» Exercises to complete:
1) Using the power of attorney below, explain why the attorneys are given authority to register or qualify the SLD Securities under state securities or Blue Sky Laws.
2) Answer these questions from the power of attorney below.
(a) Under the laws of which state is Security Life of Denver Insurance Company organized?
(b) On what date did the undersigned subscribe the first power of attorney?
(c) Whose signature appears after the words "In the Presence of:"?
3) Carry on the power of attorney below from the point where it stops.

» Page extract:
____________
EX-10 25 pwrsofattorney.htm POWERS OF ATTORNEY Powers of Attorney

EXHIBIT 10

POWER OF ATTORNEY

KNOW ALL MEN BY THESE PRESENTS, that the undersigned, an officer or director of Security Life of Denver Insurance Company, a life insurance corporation organized and existing under the laws of Colorado, does hereby constitute and appoint James L. Livingston, Jr., Stephen M. Christopher, Gary W. Waggoner and Lawrence D. Taylor, and each of them, with full power of substitution as his true and lawful attorney and agent, to do any and all acts and things and to execute any and all instruments which said attorney and agent may deem necessary or advisable.

  1. to enable the said corporation to comply with the Securities Act of 1933, as amended, and any rules, regulations and requirements of the Securities and Exchange Commission in respect thereof, in connection with the registration under the said Securities Act of variable life insurance contracts and variable annuity contracts of the said corporation (hereinafter collectively call "SLD Securities"), including specifically, but without limiting the generality of the foregoing, the power and authority to sign for and on behalf of the undersigned the name of the undersigned as officer and/or director of the said corporation to a registration statement or to any amendment thereto filed with the Securities and Exchange Commission in respect to said SLD Securities and to any instrument or document filed as part of, as an exhibit to or in connection with, said registration statement or amendment; and
  2. to register or qualify said SLD Securities for sale and to register or license said corporation or any subsidiary thereof as a broker or dealer in said SLD Securities under the securities or Blue Sky Laws of all such States as may be necessary or appropriate to permit therein the offering and sale of said SLD Securities as contemplated by said registration statement, including specifically, but without limiting the generality of the foregoing, the power and authority to sign for and on behalf of the undersigned the name of the undersigned as an officer and/or director of said corporation to any application, statement, petition, prospectus, notice or other instrument or document, or to any amendment thereto, or to any exhibit filed as a part thereto or in connection therewith, which is required to be signed by the undersigned and to be filed with the public authority or authorities administering said securities or Blue Sky Laws for the purpose of so registering or licensing said corporation;

and the undersigned does hereby ratify and confirm as his own act and deed all that said attorney and agent shall do or cause to be done by virtue hereof.

IN WITNESS WHEREOF, the undersigned has subscribed these presents this 19th day of April, 2001.



/s/ Douglas W. Campbell

In the Presence of:

/s/ Sangkhone Baccam

 

 

 

POWER OF ATTORNEY

KNOW ALL MEN BY THESE PRESENTS, that the undersigned, an officer or director of Security Life of Denver Insurance Company, a life insurance corporation organized and existing under the laws of Colorado, does hereby constitute and appoint James L. Livingston, Jr., Stephen M. Christopher, Gary W. Waggoner and Lawrence D. Taylor, and each of them, with full power of substitution as his true and lawful attorney and agent, to do any and all acts and things and to execute any and all instruments which said attorney and agent may deem necessary or advisable.
____________
» Supplied data:
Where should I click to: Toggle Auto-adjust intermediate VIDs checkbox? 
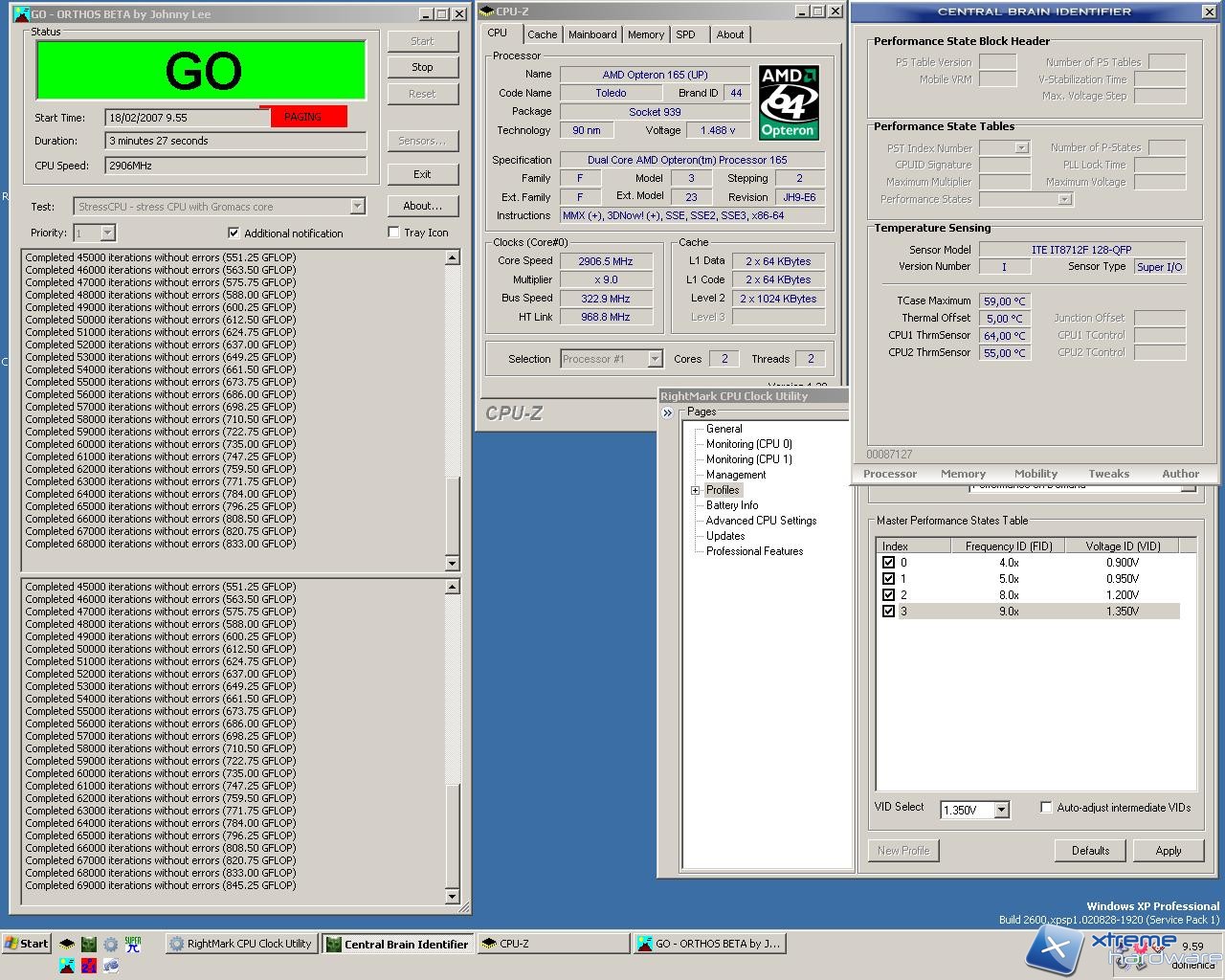1046,807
____________
» Responses by task:
1) The power of attorney says this registration or qualification is to be done in the States where it is necessary or appropriate to permit the offering and sale of the SLD Securities as contemplated by the registration statement. The attorneys may also sign documents filed with the state authorities so that the corporation can be registered or licensed as a broker or dealer in those securities.

2)
(a) Colorado
(b) The 19th day of April, 2001
(c) Sangkhone Baccam

3)
  1. to enable the said corporation to comply with the Securities Act of 1933, as amended, and any rules, regulations and requirements of the Securities and Exchange Commission in respect thereof, in connection with the registration under the said Securities Act of variable life insurance contracts and variable annuity contracts of the said corporation (hereinafter collectively call "SLD Securities"), including specifically, but without limiting the generality of the foregoing, the power and authority to sign for and on behalf of the undersigned the name of the undersigned as officer and/or director of the said corporation to a registration statement or to any amendment thereto filed with the Securities and Exchange Commission in respect to said SLD Securities and to any instrument or document filed as part of, as an exhibit to or in connection with, said registration statement or amendment; and
  2. to register or qualify said SLD Securities for sale and to register or license said corporation or any subsidiary thereof as a broker or dealer in said SLD Securities under the securities or Blue Sky Laws of all such States as may be necessary or appropriate to permit therein the offering and sale of said SLD Securities as contemplated by said registration statement, including specifically, but without limiting the generality of the foregoing, the power and authority to sign for and on behalf of the undersigned the name of the undersigned as an officer and/or director of said corporation to any application, statement, petition, prospectus, notice or other instrument or document, or to any amendment thereto, or to any exhibit filed as a part thereto or in connection therewith, which is required to be signed by the undersigned and to be filed with the public authority or authorities administering said securities or Blue Sky Laws for the purpose of so registering or licensing said corporation;

and the undersigned does hereby ratify and confirm as his own act and deed all that said attorney and agent shall do or cause to be done by virtue hereof.

IN WITNESS WHEREOF, the undersigned has subscribed these presents this 12th day of April, 2001.



/s/ P. Randall Lowery

In the Presence of:

/s/ Dianne Glosson

 

 

 

POWER OF ATTORNEY

KNOW ALL MEN BY THESE PRESENTS, that the undersigned, an officer or director of Security Life of Denver Insurance Company, a life insurance corporation organized and existing under the laws of Colorado, does hereby constitute and appoint James L. Livingston, Jr., Stephen M. Christopher, Gary W. Waggoner and Lawrence D. Taylor, and each of them, with full power of substitution as his true and lawful attorney and agent, to do any and all acts and things and to execute any and all instruments which said attorney and agent may deem necessary or advisable.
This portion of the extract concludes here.